Work to complete:
Quote the lines in the records below verbatim, starting at the line containing "Click the gridline at value 3" and ending after the line containing "[x=1463, y=36]".

Rows from a dataset:
──────────────────────────────

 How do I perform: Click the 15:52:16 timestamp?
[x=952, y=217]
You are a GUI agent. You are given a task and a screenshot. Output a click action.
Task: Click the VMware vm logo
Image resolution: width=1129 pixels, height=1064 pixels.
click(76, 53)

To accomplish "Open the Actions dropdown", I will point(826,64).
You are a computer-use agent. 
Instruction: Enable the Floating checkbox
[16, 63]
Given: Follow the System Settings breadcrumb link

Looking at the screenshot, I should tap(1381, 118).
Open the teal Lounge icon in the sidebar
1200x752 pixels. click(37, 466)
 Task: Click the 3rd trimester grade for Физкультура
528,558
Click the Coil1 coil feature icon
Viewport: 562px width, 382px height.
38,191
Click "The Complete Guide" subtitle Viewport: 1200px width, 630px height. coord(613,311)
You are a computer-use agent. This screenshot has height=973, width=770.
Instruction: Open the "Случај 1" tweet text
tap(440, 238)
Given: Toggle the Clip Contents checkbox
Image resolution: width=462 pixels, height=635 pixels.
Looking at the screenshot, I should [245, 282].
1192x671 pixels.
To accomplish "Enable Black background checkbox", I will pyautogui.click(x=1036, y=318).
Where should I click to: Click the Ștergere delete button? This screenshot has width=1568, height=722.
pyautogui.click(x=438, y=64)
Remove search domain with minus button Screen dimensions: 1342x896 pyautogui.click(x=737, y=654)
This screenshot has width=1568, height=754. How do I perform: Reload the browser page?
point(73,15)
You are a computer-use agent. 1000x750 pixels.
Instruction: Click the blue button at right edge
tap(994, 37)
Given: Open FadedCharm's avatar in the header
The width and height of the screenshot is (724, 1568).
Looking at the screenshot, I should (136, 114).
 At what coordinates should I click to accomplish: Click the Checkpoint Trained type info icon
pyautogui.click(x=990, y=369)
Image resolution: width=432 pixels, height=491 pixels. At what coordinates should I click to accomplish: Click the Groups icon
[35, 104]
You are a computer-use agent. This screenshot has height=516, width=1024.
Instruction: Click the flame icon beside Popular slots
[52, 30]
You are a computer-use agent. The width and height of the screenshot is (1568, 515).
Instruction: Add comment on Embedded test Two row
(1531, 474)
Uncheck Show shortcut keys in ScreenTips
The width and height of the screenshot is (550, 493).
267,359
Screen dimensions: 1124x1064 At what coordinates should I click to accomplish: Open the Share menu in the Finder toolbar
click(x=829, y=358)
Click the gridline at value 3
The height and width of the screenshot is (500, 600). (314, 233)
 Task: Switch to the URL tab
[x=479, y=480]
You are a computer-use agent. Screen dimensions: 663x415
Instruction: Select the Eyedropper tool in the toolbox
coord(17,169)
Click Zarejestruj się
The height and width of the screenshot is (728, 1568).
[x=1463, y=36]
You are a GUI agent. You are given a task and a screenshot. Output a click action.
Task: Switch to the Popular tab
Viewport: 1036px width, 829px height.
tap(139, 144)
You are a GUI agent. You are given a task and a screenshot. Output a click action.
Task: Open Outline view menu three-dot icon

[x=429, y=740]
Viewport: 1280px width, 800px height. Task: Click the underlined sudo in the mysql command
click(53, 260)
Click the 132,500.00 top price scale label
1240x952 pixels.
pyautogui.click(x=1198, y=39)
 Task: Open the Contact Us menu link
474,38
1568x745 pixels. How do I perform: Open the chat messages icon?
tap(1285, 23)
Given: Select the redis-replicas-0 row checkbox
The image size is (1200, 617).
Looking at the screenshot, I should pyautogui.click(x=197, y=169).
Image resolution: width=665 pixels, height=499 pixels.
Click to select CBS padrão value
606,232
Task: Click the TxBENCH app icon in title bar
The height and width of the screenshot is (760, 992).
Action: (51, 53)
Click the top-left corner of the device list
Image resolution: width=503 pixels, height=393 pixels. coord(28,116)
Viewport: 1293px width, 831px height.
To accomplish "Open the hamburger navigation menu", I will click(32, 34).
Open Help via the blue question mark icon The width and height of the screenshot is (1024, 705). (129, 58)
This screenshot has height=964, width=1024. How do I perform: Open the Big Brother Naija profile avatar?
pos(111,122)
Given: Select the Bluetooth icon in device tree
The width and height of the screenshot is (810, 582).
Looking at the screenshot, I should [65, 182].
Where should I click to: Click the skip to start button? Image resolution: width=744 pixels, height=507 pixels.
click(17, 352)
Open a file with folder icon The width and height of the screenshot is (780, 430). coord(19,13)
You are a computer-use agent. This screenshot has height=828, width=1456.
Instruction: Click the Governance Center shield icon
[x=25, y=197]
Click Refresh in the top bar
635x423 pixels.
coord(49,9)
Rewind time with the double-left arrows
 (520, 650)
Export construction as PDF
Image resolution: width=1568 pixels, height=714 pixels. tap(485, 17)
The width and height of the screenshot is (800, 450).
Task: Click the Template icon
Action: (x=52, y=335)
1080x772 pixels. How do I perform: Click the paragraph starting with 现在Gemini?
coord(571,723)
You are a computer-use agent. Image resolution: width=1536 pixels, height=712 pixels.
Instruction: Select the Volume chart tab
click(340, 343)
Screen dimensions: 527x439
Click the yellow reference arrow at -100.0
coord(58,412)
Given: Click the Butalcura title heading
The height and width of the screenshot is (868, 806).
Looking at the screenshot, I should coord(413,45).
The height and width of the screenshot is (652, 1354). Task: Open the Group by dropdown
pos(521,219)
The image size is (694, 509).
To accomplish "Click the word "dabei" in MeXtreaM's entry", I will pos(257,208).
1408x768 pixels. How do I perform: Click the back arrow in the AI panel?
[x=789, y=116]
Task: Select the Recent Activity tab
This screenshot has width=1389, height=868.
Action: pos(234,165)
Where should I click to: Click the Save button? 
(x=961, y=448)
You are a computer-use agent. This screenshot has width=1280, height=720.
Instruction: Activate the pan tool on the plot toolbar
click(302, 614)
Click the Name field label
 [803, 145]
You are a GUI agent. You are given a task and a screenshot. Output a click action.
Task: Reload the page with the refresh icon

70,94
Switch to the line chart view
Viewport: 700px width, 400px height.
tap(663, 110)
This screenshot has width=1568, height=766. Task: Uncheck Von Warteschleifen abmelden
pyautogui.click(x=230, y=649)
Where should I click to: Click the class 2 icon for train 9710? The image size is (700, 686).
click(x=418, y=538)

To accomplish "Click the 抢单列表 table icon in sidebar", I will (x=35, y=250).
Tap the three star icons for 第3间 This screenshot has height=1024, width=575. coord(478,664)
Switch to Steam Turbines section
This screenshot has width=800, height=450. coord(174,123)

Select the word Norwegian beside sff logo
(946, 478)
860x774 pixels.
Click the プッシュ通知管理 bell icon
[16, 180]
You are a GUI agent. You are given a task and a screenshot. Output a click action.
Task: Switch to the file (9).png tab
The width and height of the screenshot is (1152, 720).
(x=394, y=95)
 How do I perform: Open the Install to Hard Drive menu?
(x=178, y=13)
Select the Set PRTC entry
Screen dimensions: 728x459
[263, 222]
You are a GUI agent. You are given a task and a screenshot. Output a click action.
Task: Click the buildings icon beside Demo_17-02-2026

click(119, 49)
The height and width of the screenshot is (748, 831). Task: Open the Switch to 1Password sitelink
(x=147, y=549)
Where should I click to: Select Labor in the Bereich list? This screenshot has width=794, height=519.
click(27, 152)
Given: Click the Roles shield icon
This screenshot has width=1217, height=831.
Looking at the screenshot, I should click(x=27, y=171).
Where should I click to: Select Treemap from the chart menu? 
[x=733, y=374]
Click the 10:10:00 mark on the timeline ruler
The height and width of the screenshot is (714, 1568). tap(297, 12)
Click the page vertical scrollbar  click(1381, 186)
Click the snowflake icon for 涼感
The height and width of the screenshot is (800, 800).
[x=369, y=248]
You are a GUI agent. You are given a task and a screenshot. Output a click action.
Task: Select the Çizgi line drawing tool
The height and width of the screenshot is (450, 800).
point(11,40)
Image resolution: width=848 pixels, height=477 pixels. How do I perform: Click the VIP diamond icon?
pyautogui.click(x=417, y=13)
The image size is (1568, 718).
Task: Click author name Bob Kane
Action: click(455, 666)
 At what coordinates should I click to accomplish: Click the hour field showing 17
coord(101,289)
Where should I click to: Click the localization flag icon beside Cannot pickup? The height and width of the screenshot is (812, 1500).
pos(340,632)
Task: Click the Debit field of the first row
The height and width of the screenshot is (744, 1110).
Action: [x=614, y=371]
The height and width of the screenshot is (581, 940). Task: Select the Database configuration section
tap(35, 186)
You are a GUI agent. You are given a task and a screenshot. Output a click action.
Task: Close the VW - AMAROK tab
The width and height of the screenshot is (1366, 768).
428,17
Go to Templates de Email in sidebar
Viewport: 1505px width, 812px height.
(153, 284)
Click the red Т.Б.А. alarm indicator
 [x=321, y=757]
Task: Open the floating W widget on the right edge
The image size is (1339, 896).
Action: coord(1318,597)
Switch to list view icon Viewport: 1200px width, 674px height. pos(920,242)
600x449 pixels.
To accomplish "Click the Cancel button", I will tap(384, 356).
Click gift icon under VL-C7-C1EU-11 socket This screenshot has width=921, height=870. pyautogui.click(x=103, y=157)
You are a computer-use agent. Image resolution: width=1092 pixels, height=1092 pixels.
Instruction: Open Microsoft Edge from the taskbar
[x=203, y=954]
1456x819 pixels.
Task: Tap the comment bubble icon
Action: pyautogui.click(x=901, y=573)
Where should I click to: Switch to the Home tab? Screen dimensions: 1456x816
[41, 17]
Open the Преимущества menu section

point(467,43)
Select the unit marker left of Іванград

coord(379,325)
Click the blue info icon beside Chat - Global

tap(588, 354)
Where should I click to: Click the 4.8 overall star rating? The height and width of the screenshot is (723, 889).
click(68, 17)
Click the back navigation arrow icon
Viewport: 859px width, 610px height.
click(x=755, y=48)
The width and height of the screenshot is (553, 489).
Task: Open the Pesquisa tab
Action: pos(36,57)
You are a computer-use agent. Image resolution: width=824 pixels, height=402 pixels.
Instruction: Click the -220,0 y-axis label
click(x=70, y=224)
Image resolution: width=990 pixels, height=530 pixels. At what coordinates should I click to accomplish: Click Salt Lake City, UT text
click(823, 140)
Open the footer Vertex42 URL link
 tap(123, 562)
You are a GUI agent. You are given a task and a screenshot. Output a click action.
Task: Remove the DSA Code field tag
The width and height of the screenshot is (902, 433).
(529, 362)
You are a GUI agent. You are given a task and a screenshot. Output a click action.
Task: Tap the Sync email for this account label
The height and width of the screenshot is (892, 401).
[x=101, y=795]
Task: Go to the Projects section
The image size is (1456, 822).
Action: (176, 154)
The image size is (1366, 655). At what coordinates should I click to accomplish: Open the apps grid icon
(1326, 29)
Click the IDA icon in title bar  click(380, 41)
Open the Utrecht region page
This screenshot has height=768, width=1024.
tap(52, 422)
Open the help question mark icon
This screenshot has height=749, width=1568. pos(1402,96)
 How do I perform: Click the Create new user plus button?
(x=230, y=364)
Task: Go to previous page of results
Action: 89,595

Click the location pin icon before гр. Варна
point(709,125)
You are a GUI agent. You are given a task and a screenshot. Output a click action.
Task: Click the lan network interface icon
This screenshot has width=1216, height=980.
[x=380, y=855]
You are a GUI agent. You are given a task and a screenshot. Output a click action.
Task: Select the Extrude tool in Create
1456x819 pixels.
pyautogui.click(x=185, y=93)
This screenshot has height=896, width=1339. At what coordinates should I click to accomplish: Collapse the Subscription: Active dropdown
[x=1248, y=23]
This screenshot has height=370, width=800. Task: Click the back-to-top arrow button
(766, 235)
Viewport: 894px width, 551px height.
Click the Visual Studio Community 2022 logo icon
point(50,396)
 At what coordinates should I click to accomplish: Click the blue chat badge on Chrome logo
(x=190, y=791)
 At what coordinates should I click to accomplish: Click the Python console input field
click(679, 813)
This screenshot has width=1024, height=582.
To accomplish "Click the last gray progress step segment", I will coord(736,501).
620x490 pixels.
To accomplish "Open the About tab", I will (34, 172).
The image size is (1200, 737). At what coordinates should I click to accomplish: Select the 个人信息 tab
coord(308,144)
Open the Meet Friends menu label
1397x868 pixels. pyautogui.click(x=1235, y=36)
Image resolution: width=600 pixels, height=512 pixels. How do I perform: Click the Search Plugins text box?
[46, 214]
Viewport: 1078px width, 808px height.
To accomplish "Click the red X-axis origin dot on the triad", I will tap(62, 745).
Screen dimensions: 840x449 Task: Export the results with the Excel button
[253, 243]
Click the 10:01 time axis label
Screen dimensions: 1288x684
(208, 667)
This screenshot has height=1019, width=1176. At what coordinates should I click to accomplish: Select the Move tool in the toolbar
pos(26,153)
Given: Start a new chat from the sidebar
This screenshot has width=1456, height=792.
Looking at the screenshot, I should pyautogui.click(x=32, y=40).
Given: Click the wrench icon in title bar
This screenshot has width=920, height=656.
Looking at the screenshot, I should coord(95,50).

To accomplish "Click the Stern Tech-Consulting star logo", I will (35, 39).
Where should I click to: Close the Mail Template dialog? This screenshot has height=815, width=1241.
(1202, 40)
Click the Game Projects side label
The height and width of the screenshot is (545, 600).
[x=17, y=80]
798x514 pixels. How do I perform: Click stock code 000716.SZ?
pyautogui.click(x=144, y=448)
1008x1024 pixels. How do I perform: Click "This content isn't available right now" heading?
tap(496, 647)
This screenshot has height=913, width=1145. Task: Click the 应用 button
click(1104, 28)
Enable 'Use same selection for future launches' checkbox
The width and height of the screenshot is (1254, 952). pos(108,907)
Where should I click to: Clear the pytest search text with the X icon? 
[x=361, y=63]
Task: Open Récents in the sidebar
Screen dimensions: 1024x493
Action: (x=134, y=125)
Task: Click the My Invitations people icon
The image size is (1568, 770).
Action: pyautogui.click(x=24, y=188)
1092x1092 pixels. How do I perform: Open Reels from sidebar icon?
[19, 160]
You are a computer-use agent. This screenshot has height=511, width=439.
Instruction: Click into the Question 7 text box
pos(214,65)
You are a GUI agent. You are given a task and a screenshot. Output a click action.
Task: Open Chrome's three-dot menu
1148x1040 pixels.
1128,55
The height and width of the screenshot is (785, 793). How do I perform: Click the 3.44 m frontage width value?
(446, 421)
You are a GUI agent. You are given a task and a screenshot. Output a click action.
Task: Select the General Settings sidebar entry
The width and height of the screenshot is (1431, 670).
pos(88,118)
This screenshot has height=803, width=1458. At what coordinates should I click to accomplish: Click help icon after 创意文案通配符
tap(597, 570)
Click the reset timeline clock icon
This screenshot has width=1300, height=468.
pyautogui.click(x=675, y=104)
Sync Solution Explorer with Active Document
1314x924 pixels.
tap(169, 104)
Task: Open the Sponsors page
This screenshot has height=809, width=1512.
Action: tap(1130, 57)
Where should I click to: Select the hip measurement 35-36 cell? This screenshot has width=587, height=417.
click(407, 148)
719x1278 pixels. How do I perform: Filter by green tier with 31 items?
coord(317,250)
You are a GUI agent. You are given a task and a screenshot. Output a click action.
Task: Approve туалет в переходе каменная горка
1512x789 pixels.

──────────────────────────────

Reply to the task:
Click the gridline at value 3
The height and width of the screenshot is (500, 600). (314, 233)
 Task: Switch to the URL tab
[x=479, y=480]
You are a computer-use agent. Screen dimensions: 663x415
Instruction: Select the Eyedropper tool in the toolbox
coord(17,169)
Click Zarejestruj się
The height and width of the screenshot is (728, 1568).
[x=1463, y=36]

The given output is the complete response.